■ **O QUE FAZER**:
Dê continuidade à resenha sobre a turnê brasileira do quarteto de Vernon Reid, Doug Wimbish e Will Calhoun, começando logo após a última frase apresentada.

■ **TEXTO FORNECIDO**:
--- --- ---
Não dá para descreditar por completo o raciocínio do cantor. O principal single de Vivid (1988), álbum de estreia do grupo, ganhou vida própria e, para os incautos, é a única representação de uma carreira que vai muito, mas muito além de um hit. O uso da canção pelo wrestler CM Punk, na franquia de games “Guitar Hero”, em séries (como “The Walking Dead”), filmes e mesmo discursos políticos — dada sua letra atemporal — certamente ajudou a fixá-la no imaginário popular.

Foto: Gustavo Diakov / @xchicanox

Todavia, o público que tem enchido as casas de shows brasileiras por onde passa o quarteto completo por Vernon Reid (guitarra), Doug Wimbish (baixo) e Will Calhoun (bateria) na atual excursão — que sequer promove algum novo lançamento ou conceito de turnê — são a prova de que, mesmo sem “Cult of Personality”, haveria vida além do UPS. Só seria — ainda — mais difícil.

Foto: Gustavo Diakov / @xchicanox

Ao todo, quatro apresentações compõem o itinerário. São Paulo recebeu a terceira, no sábado (12), no maior dos espaços: Tokio Marine Hall, com capacidade para 4 mil pessoas. Rio de Janeiro e Belo Horizonte, respectivamente na última quinta (10) e sexta-feira (11), antecederam a passagem pela capital paulistana. Brasília, no domingo (13), encerra a excursão nacional.
--- --- ---
■ **DADOS DA LISTAGEM**:
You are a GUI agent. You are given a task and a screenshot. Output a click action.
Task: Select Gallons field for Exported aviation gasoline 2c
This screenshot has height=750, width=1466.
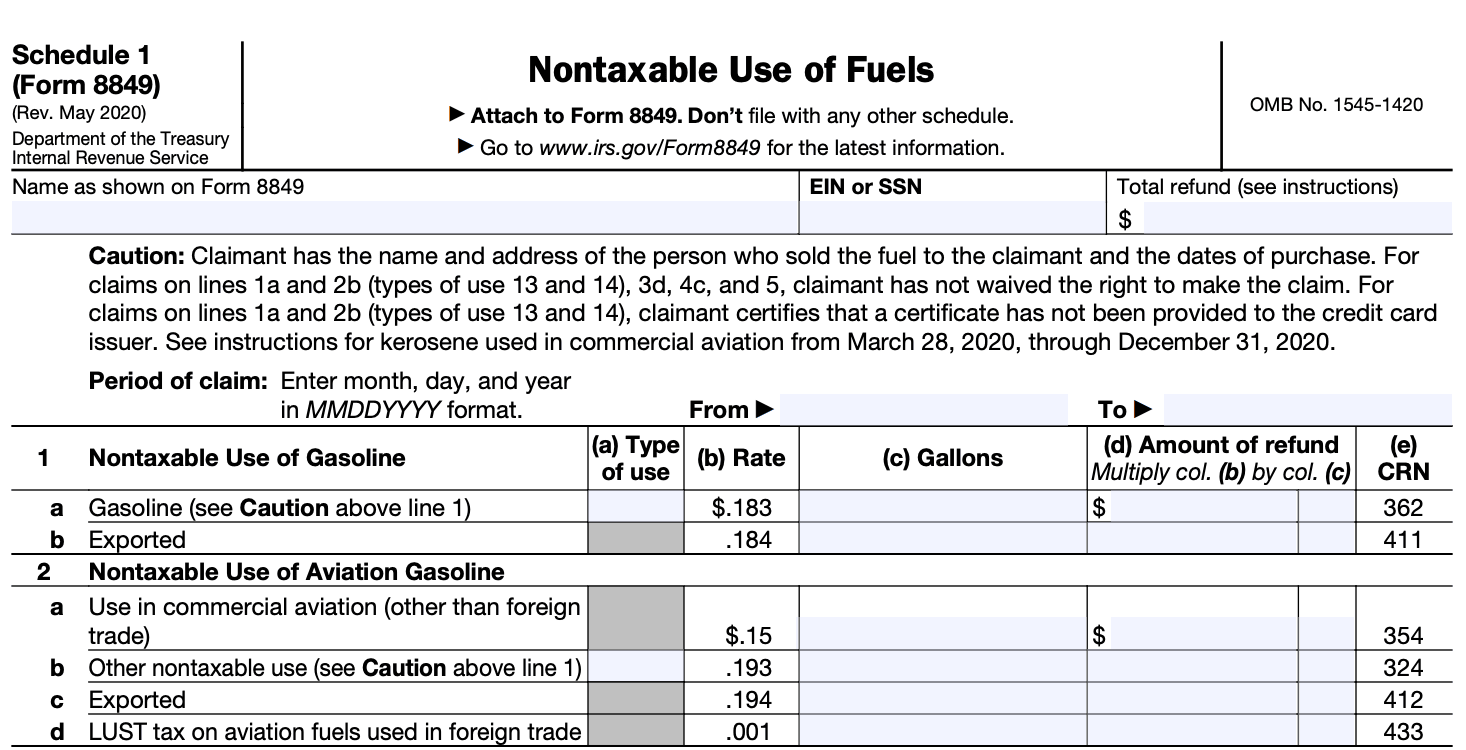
--- --- ---
■ **RESULTADO DO EXERCÍCIO**:
Foto: Gustavo Diakov / @xchicanox

Black Pantera

Os compromissos em Belo Horizonte e São Paulo tiveram o Black Pantera na abertura. Escolha acertada, não apenas por promover uma “noite de bandas negras” conforme pontuado pelos próprios, como também pela relação antiga entre ambos — os mineiros de Uberaba chegaram a entrevistar Will Calhoun para O Globo em 2022 — e características sonoras em comum. Não, você não leu errado. Calma que te explico.

Foto: Gustavo Diakov / @xchicanox

O trio formado por Charles Gama (voz e guitarra), Chaene da Gama (voz e baixo) e Rodrigo Pancho (bateria) trabalha, como os americanos de Nova York, sob ampla gama de referências. Talvez não no passado, mas no presente, com certeza. Seu hardcore com tempero thrash — não necessariamente resultando em crossover thrash — tem explorado de forma mais intensa o groove, seja pela bateria cada vez mais solta de Pancho ou especialmente pelo baixo de Chaene, de timbragem estilingada e por vezes executado com muitos slaps. Não é exagero pontuar que suas cinco cordas compõem o núcleo sonoro do grupo.

Foto: Gustavo Diakov / @xchicanox

O repertório atual, fortemente ancorado no novo álbum “Perpétuo” (2024), é a prova de que o o Black Pantera não se fecha em um ou dois subgêneros. “Black Book Club” (talvez o único ponto baixo do set) e a faixa-título são quase hard rock. Já “F#deu” e “Dreadpool Zero”, single de 2023 que não entrou no disco, são dançantes à moda Gama/Pancho. Por sua vez, “Candeia”, uma das melhores canções da carreira do grupo, é guiada por percussão e incorpora elementos afro-brasileiros em sua batida. E tem até balada: “Tradução”, que discute como o racismo estrutural afeta mulheres negras em meio a uma homenagem à mãe de Charles e Chaene, Dona Guiomar.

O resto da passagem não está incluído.